En cuanto al uso de los cubiertos, los primeros en utilizarse son los que están más alejados del plato. Con la mano derecha se coge el cuchillo, la cuchara y el tenedor para los alimentos que se toman sin cuchillo. Con la mano izquierda se coge el tenedor para los alimentos que hay que ir troceando o cortando con el cuchillo y, a medida que se va cortando, se lleva la comida a la boca con el tenedor, que tendremos en la mano izquierda. Entre bocado y bocado se dejan los cubiertos sobre el plato. Los norteamericanos una vez que han cortado el trozo correspondiente, dejan el cuchillo sobre el plato y cogen el tenedor con la mano derecha para llevarse con él la comida a la boca. Nunca se lleva el cuchillo a la boca. El pan estará situado a nuestra izquierda, y lo cortaremos con la mano. La sopa se toma sin hacer ruido, la ensalada se toma con tenedor, la fruta se toma y pela con cuchillo y tenedor. En los postres se usará cuchara y tenedor; sólo con helados, cremas, etc., se utilizará cucharilla.

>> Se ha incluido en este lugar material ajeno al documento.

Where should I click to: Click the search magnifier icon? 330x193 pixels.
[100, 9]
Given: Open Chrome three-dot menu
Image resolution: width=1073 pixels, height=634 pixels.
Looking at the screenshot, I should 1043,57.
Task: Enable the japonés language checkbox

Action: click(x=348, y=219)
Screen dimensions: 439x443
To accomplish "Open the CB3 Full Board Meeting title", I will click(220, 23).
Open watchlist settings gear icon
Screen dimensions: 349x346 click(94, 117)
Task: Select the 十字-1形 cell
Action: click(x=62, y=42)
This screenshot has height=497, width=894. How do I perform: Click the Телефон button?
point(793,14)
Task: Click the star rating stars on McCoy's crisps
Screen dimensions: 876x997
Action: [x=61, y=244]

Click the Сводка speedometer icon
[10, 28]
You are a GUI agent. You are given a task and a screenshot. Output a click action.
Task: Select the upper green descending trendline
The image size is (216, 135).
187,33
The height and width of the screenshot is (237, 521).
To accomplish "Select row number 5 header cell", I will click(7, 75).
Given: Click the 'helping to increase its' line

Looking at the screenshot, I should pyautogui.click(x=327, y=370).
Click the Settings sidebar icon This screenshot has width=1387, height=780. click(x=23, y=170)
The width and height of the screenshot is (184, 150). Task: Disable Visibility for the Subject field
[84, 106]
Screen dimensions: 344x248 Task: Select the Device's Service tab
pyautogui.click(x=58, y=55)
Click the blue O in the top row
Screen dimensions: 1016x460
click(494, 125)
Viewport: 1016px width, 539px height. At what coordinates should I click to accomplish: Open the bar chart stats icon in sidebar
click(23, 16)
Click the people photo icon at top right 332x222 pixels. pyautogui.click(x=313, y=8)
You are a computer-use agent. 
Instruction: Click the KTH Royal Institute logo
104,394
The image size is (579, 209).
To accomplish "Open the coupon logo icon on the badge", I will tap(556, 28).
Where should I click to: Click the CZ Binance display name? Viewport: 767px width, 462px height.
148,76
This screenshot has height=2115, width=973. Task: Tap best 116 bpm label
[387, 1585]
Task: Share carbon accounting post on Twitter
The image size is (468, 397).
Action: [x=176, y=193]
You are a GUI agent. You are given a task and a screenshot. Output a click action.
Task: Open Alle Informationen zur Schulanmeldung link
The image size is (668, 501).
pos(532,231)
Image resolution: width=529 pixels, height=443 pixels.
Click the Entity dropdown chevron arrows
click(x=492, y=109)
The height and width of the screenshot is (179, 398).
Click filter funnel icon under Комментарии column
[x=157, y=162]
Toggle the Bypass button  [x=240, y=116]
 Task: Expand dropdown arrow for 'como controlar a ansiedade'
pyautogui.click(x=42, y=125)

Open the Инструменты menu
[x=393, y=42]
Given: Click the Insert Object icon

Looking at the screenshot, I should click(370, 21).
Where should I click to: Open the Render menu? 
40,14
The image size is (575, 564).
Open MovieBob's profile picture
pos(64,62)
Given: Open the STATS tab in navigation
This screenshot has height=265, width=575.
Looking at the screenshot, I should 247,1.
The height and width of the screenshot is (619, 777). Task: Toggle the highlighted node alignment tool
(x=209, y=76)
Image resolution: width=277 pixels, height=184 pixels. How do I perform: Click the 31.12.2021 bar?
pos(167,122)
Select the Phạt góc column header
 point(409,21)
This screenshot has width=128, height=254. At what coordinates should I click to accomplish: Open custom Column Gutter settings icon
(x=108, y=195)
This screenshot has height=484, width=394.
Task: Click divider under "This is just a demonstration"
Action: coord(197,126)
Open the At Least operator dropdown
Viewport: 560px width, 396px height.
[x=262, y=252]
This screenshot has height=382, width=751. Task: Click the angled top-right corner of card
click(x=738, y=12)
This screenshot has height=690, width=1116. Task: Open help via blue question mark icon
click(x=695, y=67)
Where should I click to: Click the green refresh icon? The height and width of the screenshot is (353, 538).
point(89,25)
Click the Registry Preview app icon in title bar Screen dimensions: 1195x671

En la actualidad, es muy frecuente la celebración de almuerzos de trabajo por motivos de negocios. Las cenas de trabajo son más escasas, aunque también se dan algunas veces. Brillat- Savarin hablaba de la influencia de la gastronomía en los negocios, y explicaba que los pueblos semibárbaros siempre tenían la costumbre de tratar durante la comida asuntos de cierta importancia. Añadía que, en los festines, los salvajes proclamaban la guerra o la paz, y que igual ocurría con los aldeanos, quienes cerraban toda clase de negocios en las tabernas. Según indicaba en sus libros, el hombre que se ocupaba de negociar grandes intereses no era el mismo después de haber comido, ya que la mesa establecía una vinculación entre el anfitrión y el convidado. Sentarse en una mesa para hablar de un acuerdo, de negocios o para establecer una relación personal previa, tiene cada día mayor importancia y trascendencia. Una escuela empresarial norteamericana ha incorporado en su programa una asignatura llamada the dynamics and management of the business lunch, en la cual se forma a los futuros directivos sobre su conducta en las comidas de negocios. En resumen, sus organizadores deben buscar restaurantes adecuados, ya que de su buena elección puede depender el éxito o fracaso de una reunión o negocio. Los requisitos son la comodidad, privacidad e idoneidad ambiental y gastronómica.